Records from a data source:
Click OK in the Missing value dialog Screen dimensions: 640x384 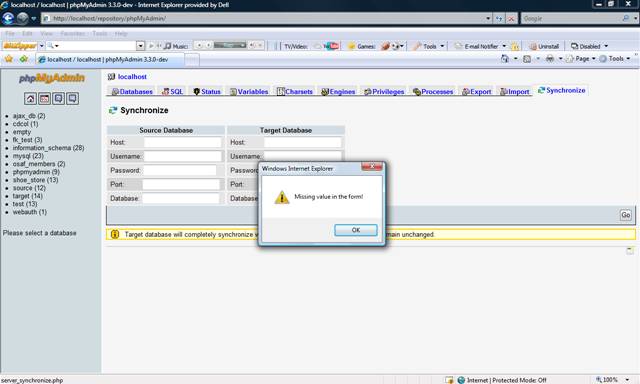point(356,230)
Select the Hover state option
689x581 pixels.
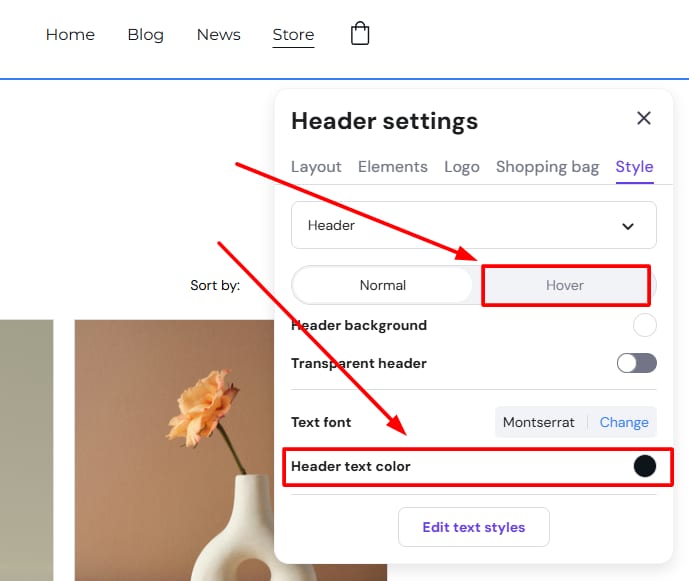point(565,285)
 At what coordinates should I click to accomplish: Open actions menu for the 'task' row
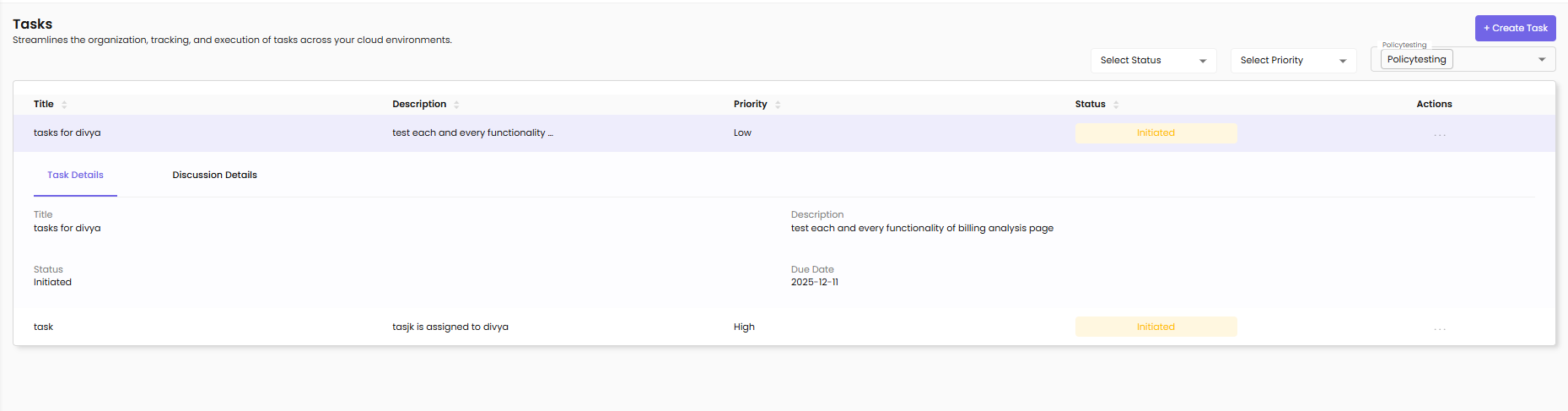pyautogui.click(x=1439, y=328)
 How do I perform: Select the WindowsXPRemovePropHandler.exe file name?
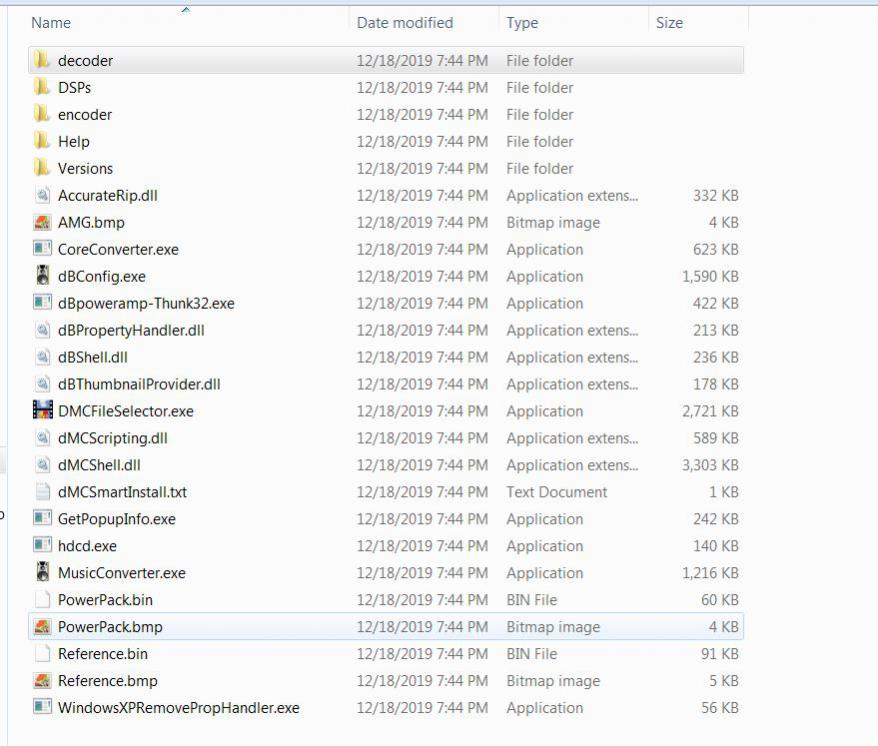[x=178, y=708]
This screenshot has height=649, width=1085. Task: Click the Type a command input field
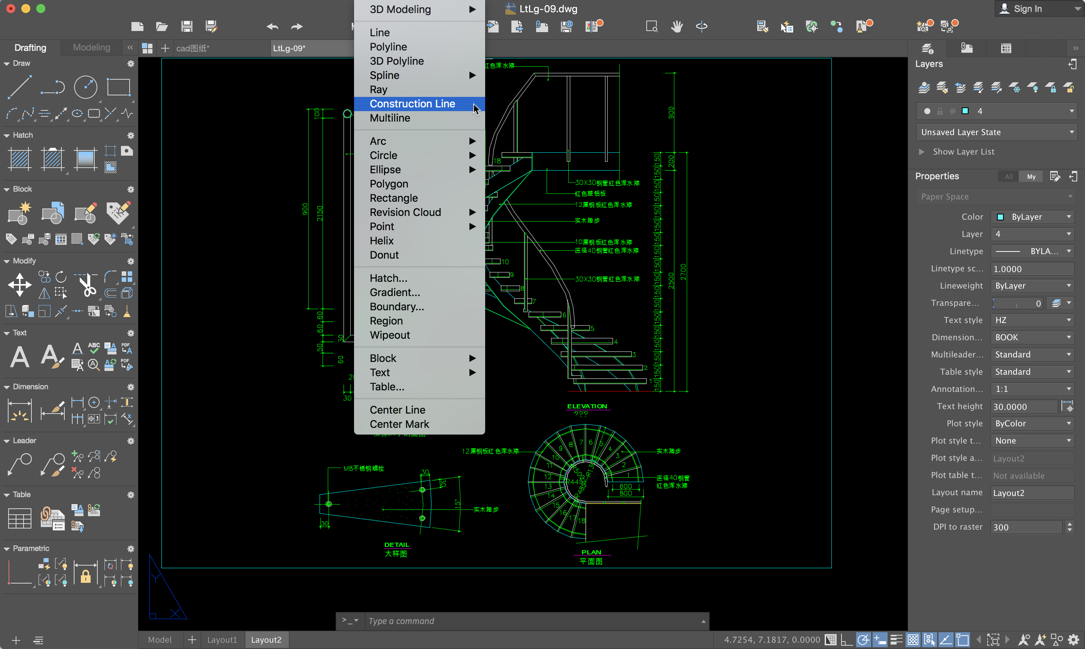[x=520, y=621]
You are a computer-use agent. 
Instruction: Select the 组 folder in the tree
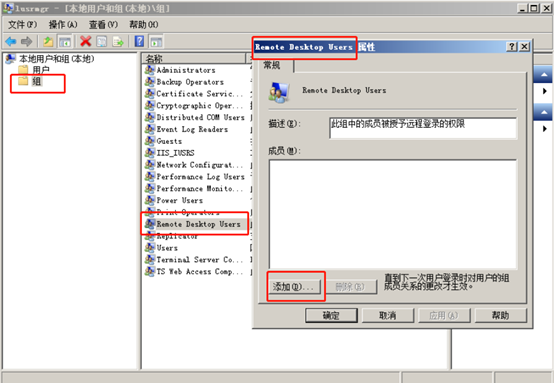point(37,81)
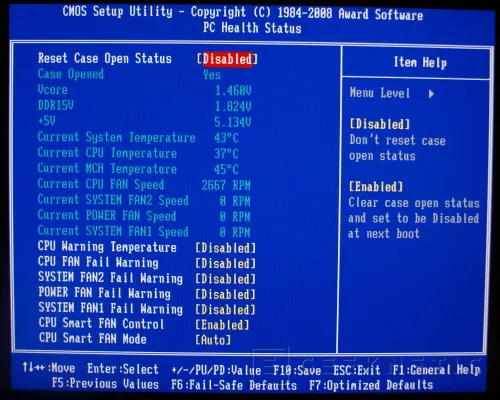
Task: Select the CPU Smart FAN Mode label
Action: (x=93, y=339)
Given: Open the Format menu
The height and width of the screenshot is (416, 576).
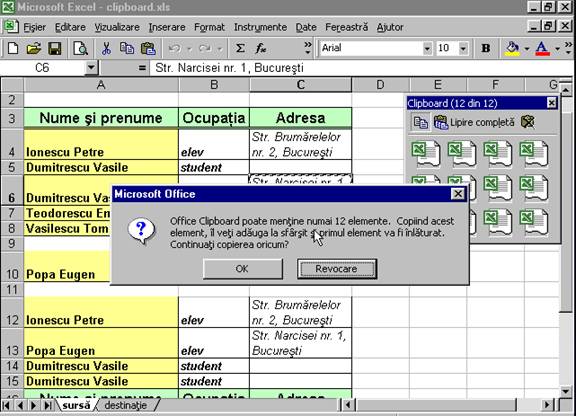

- **Description of the task**: Transcribe the lines of the listing from the one containing "At what coordinates" through the end of the listing, leaving out the pictures.

- **Completed exercise**:
 At what coordinates should I click to accomplish: Open actions menu for the 'task' row
pyautogui.click(x=1439, y=328)
 How do I perform: Select the WindowsXPRemovePropHandler.exe file name?
[x=178, y=708]
This screenshot has height=649, width=1085. Task: Click the Type a command input field
[x=520, y=621]
You are a computer-use agent. 
Instruction: Select the 组 folder in the tree
point(37,81)
Task: Select the CPU Smart FAN Mode label
Action: (x=93, y=339)
Given: Open the Format menu
The height and width of the screenshot is (416, 576).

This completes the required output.